FRAGMENTO SELECCIONADO:
↓↓↓

Eso significa que la supervivencia de esos sistemas de poder dependerá de
factores que los gobiernos pretenderán controlar. En primer término el
descontento de la mayor parte de la población aplicando dosis variables de
represión, embrutecimiento mediático, corrupción de dirigentes y degradación
moral de las clases bajas. Se trata de instrumentos que la propia crisis y la
combatividad popular pueden inutilizar. En ese caso el fantasma de la revuelta
social puede convertirse en amenaza real.
EE. UU.
Los Estados Unidos desarrollan una estrategia de reconquista de América
Latina aplicándola de manera sistemática y flexible. El golpe blando en
Honduras fue el puntapié inicial al que le siguió el golpe en Paraguay y un
conjunto de acciones desestabilizadoras, algunas muy agresivas, de variado
éxito que fueron avanzando al ritmo de las urgencias imperiales y del desgaste
de los gobiernos progresistas. En varios casos las agresiones más o menos
abiertas o intensas se combinaron con buenos modales que intentaban vencer sin
violencias militar o económica o sumando dosis menores de las mismas con
operaciones domesticadoras. Donde no funcionaba eficazmente la agresión empezó
a ser practicado el ablande moral, se implementaron paquetes persuasivos de
configuración variable combinando penetración, cooptación, presión, premios y
otras formas retorcidas de ataque psicológico-político.
El resultado de ese despliegue complejo es una situación paradojal:
mientras los Estados Unidos retroceden a nivel global en términos económicos y
geopolíticos, van reconquistando paso a paso su patio trasero latinoamericano.
La caída de Argentina ha sido para Estados Unidos una victoria de gran
importancia trabajada durante mucho tiempo a lo que es necesario agregar tres
maniobras decisivas de su juego regional: el sometimiento de Brasil, el fin del
gobierno chavista en Venezuela y la rendición negociada de la insurgencia
colombiana.
Perspectivas populares
Más allá de la curiosa paradoja de un Estados Unidos decadente
reconquistando su retaguardia territorial, desde el punto de vista de la
coyuntura global, de la decadencia sistémica del capitalismo, la generalización
de gobiernos pro-norteamericanos en América Latina puede ser interpretada
superficialmente como una gran victoria geopolítica de los Estados Unidos. Pero
si profundizamos el análisis e introducimos por ejemplo el tema del
agravamiento de la crisis impulsada por esos gobiernos tenderíamos a
interpretar al fenómeno como expresión específica regional de la decadencia del
sistema global.

↑↑↑

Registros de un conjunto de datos
↓↓↓

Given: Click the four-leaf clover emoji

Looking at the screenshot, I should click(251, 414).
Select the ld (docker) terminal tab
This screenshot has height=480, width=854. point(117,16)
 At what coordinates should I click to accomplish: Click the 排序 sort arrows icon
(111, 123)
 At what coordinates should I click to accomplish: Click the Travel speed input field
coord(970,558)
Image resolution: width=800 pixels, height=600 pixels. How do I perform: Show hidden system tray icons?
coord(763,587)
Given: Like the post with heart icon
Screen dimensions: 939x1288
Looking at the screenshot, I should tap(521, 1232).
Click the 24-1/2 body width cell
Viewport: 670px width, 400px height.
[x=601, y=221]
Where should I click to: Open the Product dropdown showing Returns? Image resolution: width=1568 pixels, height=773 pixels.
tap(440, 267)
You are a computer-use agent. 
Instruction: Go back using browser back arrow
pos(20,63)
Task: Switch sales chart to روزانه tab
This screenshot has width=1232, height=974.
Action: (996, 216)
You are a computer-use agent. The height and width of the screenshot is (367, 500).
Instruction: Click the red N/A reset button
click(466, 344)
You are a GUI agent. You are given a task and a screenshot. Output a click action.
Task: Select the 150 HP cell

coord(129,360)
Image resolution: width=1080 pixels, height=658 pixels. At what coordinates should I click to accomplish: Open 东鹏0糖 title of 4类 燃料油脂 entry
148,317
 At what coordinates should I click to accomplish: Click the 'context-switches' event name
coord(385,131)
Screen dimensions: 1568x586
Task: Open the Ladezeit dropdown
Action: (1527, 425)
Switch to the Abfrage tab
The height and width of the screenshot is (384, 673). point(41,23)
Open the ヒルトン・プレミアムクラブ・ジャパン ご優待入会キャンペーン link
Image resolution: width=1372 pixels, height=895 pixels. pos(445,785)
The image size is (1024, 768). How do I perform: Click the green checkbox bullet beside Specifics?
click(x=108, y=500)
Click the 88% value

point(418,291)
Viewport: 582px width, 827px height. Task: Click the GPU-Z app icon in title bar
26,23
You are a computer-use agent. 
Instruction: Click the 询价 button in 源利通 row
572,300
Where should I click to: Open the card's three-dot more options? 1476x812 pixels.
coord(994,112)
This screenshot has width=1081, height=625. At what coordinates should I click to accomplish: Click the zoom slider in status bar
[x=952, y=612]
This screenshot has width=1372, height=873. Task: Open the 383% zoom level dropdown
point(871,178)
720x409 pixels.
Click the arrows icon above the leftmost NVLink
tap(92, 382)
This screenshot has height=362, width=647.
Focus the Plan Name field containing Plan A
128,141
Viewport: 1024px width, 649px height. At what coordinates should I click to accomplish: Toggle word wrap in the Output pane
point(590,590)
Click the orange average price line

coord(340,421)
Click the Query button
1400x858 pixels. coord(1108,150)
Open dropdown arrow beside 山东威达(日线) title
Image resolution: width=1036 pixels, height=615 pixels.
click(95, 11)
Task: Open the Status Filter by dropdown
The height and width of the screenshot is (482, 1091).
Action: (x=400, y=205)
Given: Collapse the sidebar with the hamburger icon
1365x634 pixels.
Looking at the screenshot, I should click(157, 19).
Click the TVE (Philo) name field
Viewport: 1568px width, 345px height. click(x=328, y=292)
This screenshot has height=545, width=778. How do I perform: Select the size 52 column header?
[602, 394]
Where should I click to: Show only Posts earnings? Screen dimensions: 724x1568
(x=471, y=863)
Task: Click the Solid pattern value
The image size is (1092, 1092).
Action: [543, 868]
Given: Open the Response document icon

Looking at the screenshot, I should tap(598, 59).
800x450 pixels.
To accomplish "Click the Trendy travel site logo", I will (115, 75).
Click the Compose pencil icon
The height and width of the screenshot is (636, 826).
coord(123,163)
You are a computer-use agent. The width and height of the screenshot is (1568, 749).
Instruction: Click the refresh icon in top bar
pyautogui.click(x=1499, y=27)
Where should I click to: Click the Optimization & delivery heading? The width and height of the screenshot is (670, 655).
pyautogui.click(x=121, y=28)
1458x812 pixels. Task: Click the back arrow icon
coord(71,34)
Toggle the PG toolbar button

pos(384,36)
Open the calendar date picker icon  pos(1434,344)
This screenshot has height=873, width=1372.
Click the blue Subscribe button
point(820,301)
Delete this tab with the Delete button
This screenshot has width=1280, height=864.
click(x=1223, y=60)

↑↑↑

CONJUNTO DE TAREAS:
(a) Según el fragmento seleccionado, ¿qué hecho fue el puntapié inicial de la estrategia estadounidense de reconquista de América Latina?
(b) Prosigue el fragmento sobre la estrategia de los Estados Unidos en América Latina a partir de su última oración.

RESULTADOS OBTENIDOS:
(a) El golpe blando en Honduras.

(b)
El alejamiento del estorbo progresista puede llegar a generar problemas
mayores a la dominación estadounidense, si bien las inclusiones sociales y los
cambios económicos realizados por el progresismo fueron insuficientes,
embrollados, estuvieron impregnados de limitaciones burguesas y si su autonomía
en materia de política internacional tuvo una audacia restringida; lo cierto es
que su recorrido ha dejado huellas, experiencias sociales, dignificaciones
(suprimidas por la derecha) que serán muy difícil extirpar y que en
consecuencia pueden llegar a convertirse en aportes significativos a futuros (y
no tan lejanos) desbordes populares radicalizados.
La ilusión progresista de humanización del sistema, de realización de
reformas “sensatas” dentro de los marcos institucionales existentes, puede
pasar de la decepción inicial a una reflexión social profunda, crítica de la
institucionalidad conservadora, de la opresión mediática y de los grupos de
negocios parasitarios. En ese caso la molestia progresista podría convertirse tarde
o temprano en huracán revolucionario no porque el progresismo como tal
evolucione hacia la radicalidad anti-sistema sino porque emergería una cultura
popular superadora, desarrollada en la pelea contra regímenes condenados a
degradarse cada vez más.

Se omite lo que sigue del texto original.